◆ Task brief
Every line below must be given again exactly.

◆ Material to process
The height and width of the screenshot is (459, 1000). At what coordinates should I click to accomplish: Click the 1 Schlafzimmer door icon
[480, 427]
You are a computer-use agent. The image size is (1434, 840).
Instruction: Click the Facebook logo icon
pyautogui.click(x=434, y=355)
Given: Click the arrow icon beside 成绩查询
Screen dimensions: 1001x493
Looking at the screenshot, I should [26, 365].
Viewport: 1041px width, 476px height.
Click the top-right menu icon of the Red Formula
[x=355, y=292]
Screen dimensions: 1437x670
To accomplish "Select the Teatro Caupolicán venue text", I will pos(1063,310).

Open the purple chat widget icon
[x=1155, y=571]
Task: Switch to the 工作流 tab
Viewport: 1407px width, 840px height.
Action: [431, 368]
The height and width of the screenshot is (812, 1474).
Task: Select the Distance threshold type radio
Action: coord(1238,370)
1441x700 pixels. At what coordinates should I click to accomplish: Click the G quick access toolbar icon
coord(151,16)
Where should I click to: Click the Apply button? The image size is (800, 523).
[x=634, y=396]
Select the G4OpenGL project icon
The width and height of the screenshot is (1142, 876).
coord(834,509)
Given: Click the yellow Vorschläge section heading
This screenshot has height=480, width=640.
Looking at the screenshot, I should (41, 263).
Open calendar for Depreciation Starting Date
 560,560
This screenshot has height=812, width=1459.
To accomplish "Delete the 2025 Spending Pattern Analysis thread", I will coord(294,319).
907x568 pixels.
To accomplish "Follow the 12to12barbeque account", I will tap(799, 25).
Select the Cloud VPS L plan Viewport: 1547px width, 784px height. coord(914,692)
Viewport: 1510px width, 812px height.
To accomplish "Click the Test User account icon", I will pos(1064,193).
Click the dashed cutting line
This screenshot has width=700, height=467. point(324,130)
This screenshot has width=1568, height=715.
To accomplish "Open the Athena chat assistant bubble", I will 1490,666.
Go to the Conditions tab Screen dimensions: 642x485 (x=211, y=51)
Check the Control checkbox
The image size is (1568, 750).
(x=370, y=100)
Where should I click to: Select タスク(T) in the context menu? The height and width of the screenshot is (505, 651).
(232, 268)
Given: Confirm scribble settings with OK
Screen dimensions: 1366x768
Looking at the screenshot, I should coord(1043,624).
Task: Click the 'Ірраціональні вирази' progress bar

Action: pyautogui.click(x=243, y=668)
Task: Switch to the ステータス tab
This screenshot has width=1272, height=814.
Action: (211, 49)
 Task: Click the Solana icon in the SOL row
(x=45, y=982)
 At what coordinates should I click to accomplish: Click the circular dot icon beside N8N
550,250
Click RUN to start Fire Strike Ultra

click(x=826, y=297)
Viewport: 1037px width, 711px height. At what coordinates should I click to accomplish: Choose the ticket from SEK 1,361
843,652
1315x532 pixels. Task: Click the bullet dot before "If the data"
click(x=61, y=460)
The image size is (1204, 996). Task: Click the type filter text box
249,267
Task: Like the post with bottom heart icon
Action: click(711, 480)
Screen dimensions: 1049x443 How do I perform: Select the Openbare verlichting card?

◆ Answer to the problem
The height and width of the screenshot is (459, 1000). At what coordinates should I click to accomplish: Click the 1 Schlafzimmer door icon
[480, 427]
You are a computer-use agent. The image size is (1434, 840).
Instruction: Click the Facebook logo icon
pyautogui.click(x=434, y=355)
Given: Click the arrow icon beside 成绩查询
Screen dimensions: 1001x493
Looking at the screenshot, I should [26, 365].
Viewport: 1041px width, 476px height.
Click the top-right menu icon of the Red Formula
[x=355, y=292]
Screen dimensions: 1437x670
To accomplish "Select the Teatro Caupolicán venue text", I will pos(1063,310).

Open the purple chat widget icon
[x=1155, y=571]
Task: Switch to the 工作流 tab
Viewport: 1407px width, 840px height.
Action: [431, 368]
The height and width of the screenshot is (812, 1474).
Task: Select the Distance threshold type radio
Action: coord(1238,370)
1441x700 pixels. At what coordinates should I click to accomplish: Click the G quick access toolbar icon
coord(151,16)
Where should I click to: Click the Apply button? The image size is (800, 523).
[x=634, y=396]
Select the G4OpenGL project icon
The width and height of the screenshot is (1142, 876).
coord(834,509)
Given: Click the yellow Vorschläge section heading
This screenshot has height=480, width=640.
Looking at the screenshot, I should (41, 263).
Open calendar for Depreciation Starting Date
 560,560
This screenshot has height=812, width=1459.
To accomplish "Delete the 2025 Spending Pattern Analysis thread", I will coord(294,319).
907x568 pixels.
To accomplish "Follow the 12to12barbeque account", I will tap(799, 25).
Select the Cloud VPS L plan Viewport: 1547px width, 784px height. coord(914,692)
Viewport: 1510px width, 812px height.
To accomplish "Click the Test User account icon", I will pos(1064,193).
Click the dashed cutting line
This screenshot has width=700, height=467. point(324,130)
This screenshot has width=1568, height=715.
To accomplish "Open the Athena chat assistant bubble", I will 1490,666.
Go to the Conditions tab Screen dimensions: 642x485 (x=211, y=51)
Check the Control checkbox
The image size is (1568, 750).
(x=370, y=100)
Where should I click to: Select タスク(T) in the context menu? The height and width of the screenshot is (505, 651).
(232, 268)
Given: Confirm scribble settings with OK
Screen dimensions: 1366x768
Looking at the screenshot, I should coord(1043,624).
Task: Click the 'Ірраціональні вирази' progress bar

Action: pyautogui.click(x=243, y=668)
Task: Switch to the ステータス tab
This screenshot has width=1272, height=814.
Action: (211, 49)
 Task: Click the Solana icon in the SOL row
(x=45, y=982)
 At what coordinates should I click to accomplish: Click the circular dot icon beside N8N
550,250
Click RUN to start Fire Strike Ultra

click(x=826, y=297)
Viewport: 1037px width, 711px height. At what coordinates should I click to accomplish: Choose the ticket from SEK 1,361
843,652
1315x532 pixels. Task: Click the bullet dot before "If the data"
click(x=61, y=460)
The image size is (1204, 996). Task: Click the type filter text box
249,267
Task: Like the post with bottom heart icon
Action: click(711, 480)
Screen dimensions: 1049x443 How do I perform: Select the Openbare verlichting card?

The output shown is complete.